**What to do**. Return the lines of the data without changes, beginning at the line that contains "Where should I click to: Sort" and continuing through the last line of the data. Leave the pictures out of your answer.

Screen grounding data:
· · ·

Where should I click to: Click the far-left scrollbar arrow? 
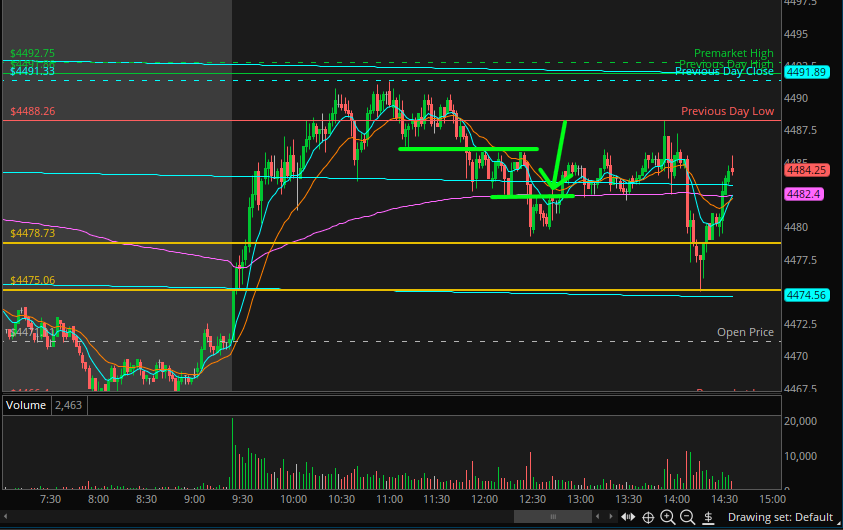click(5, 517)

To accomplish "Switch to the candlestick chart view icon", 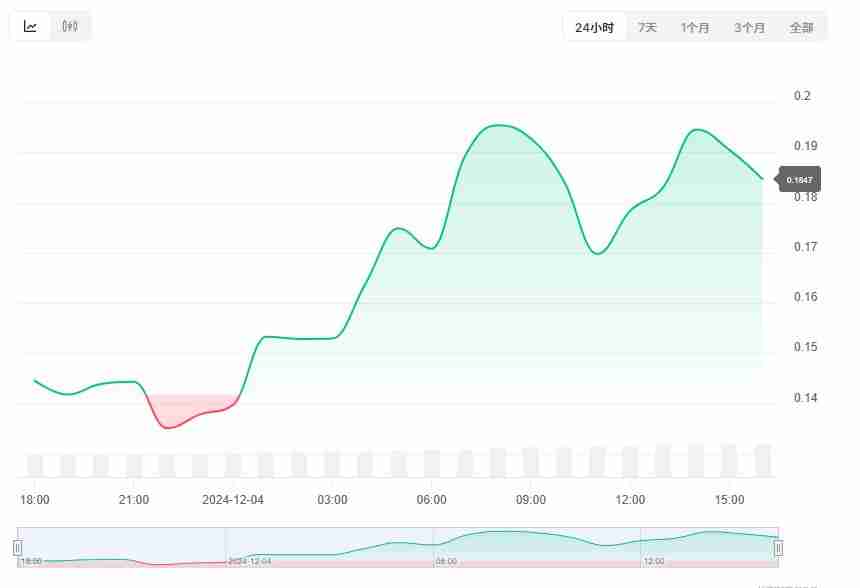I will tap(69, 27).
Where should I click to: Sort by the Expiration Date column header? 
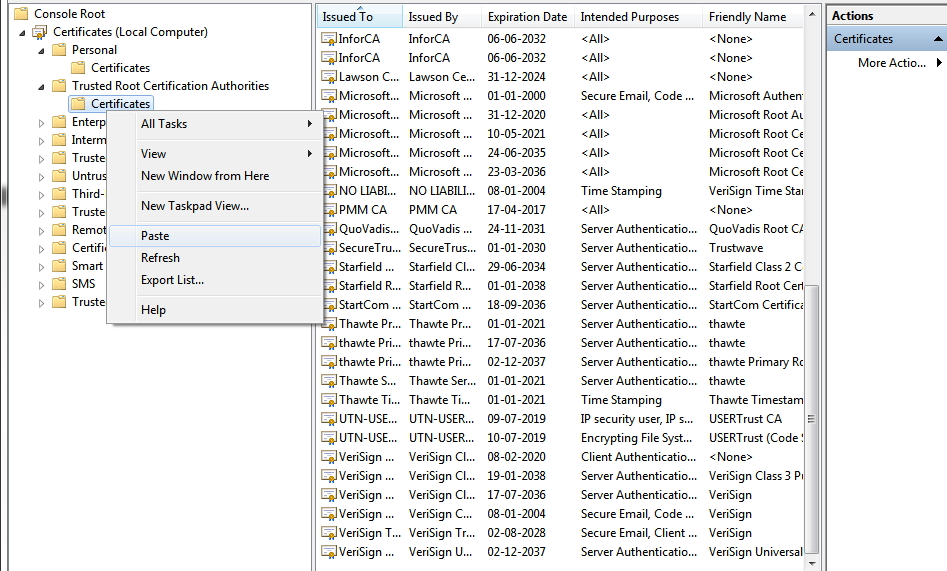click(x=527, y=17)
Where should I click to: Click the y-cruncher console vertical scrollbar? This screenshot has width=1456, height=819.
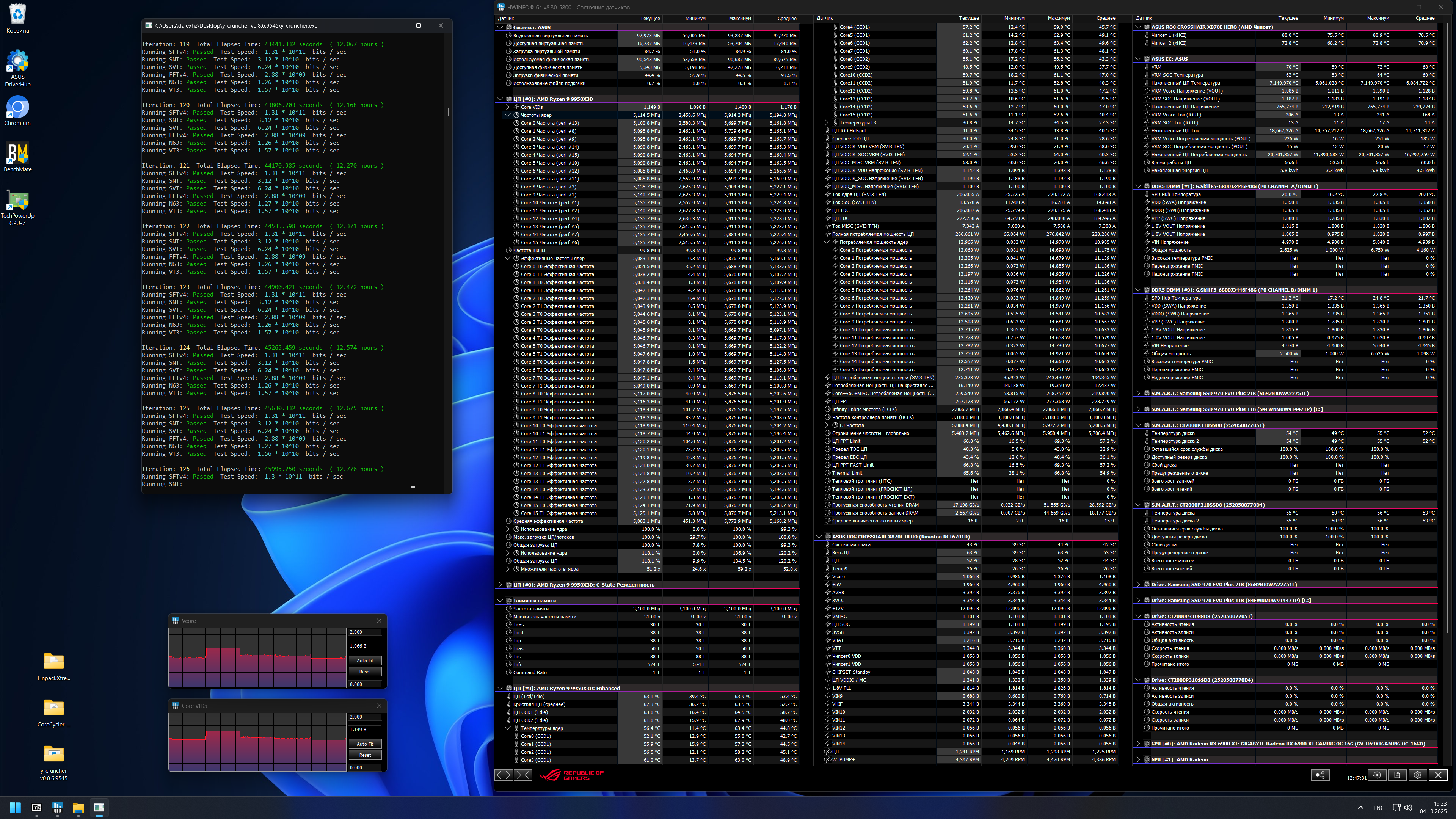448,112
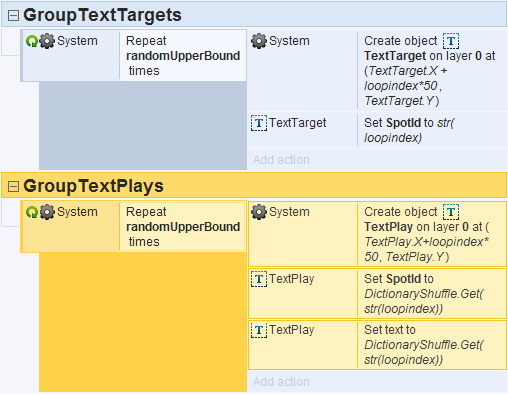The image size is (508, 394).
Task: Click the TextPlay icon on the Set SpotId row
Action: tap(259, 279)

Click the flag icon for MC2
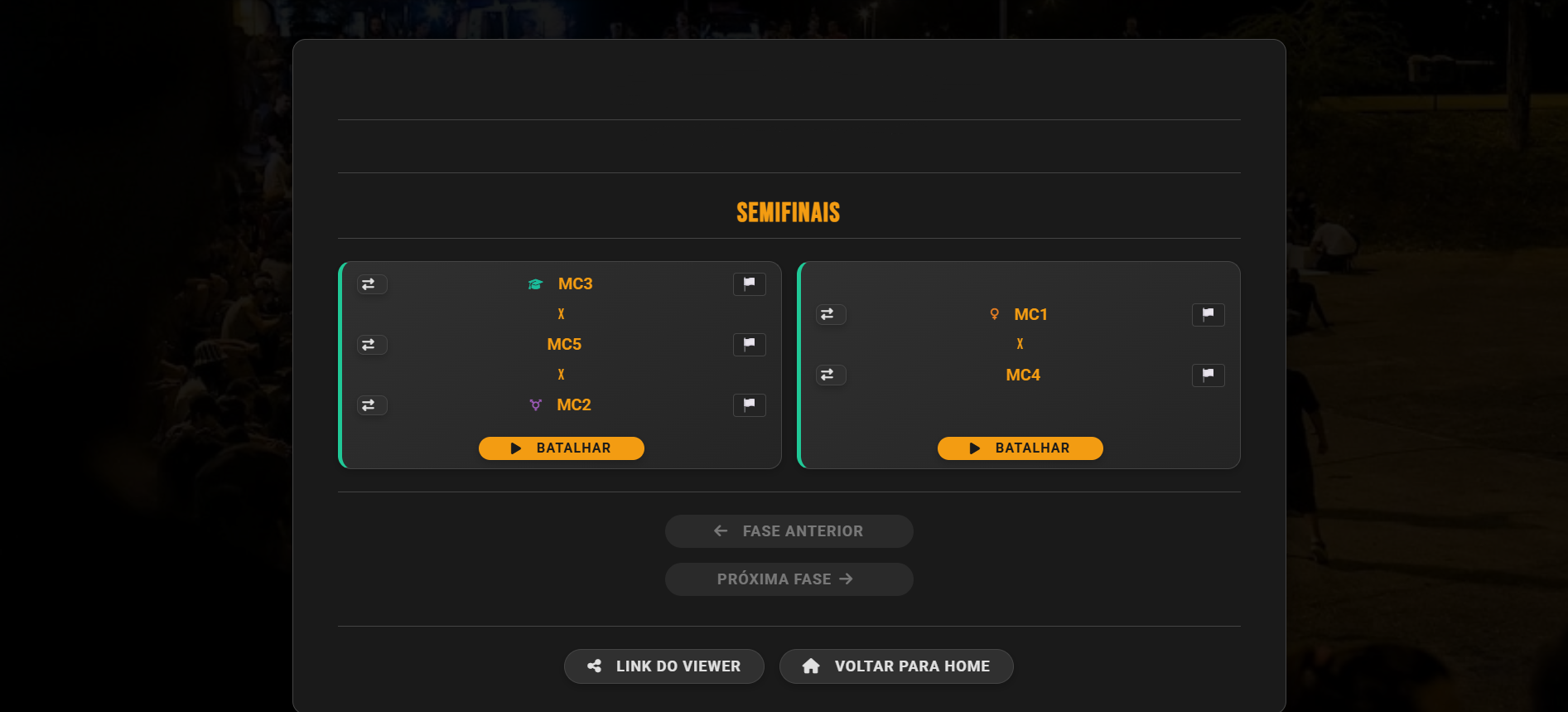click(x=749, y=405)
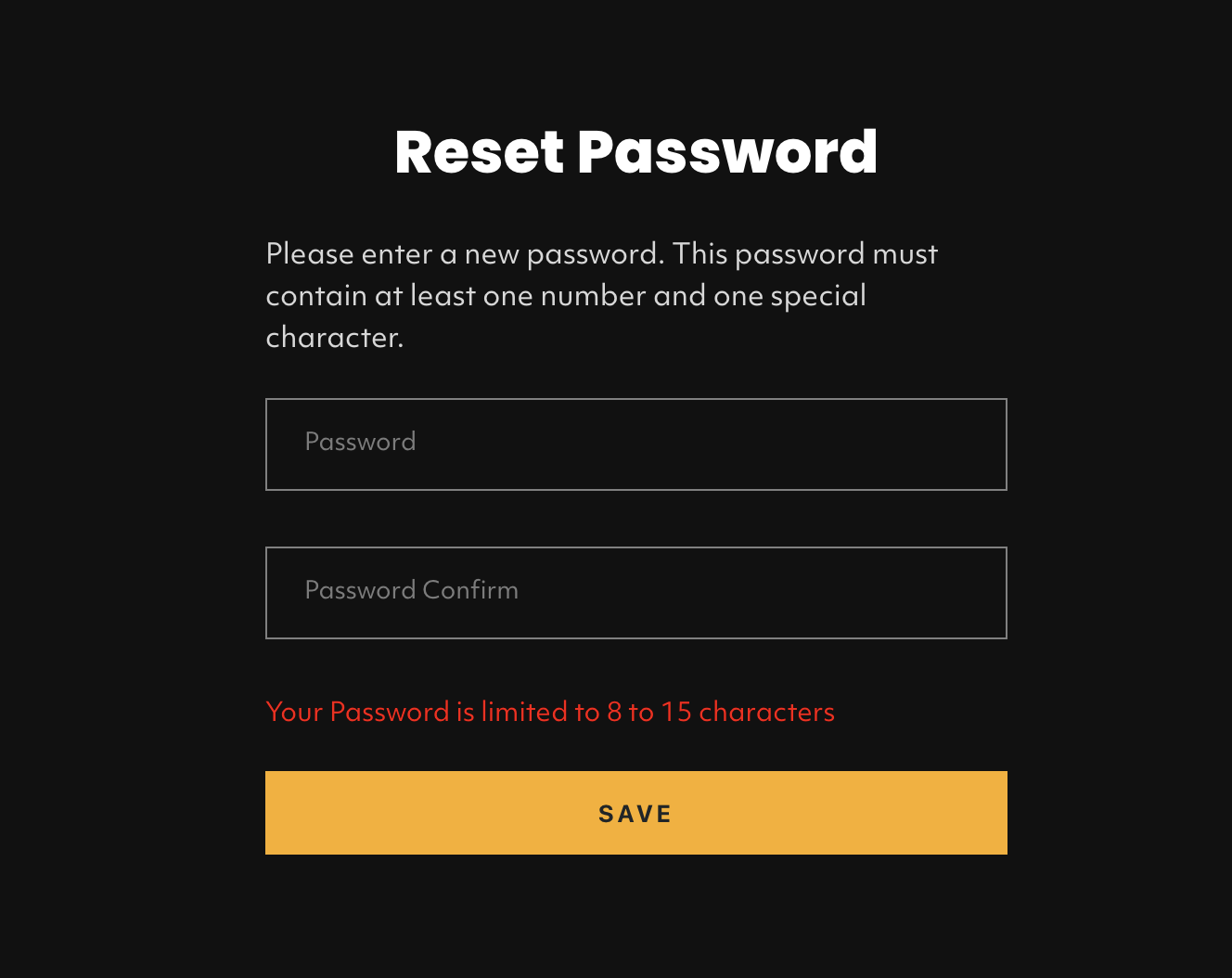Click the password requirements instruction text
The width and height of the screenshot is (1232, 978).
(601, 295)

· · ·

**Solved problem**.
Where should I click to: Sort by the Expiration Date column header? 
click(x=527, y=17)
Where should I click to: Click the y-cruncher console vertical scrollbar? This screenshot has width=1456, height=819.
448,112
The image size is (508, 394).
Task: Click the TextPlay icon on the Set SpotId row
Action: tap(259, 279)

Click the flag icon for MC2
click(x=749, y=405)
Click the password requirements instruction text
The width and height of the screenshot is (1232, 978).
(601, 295)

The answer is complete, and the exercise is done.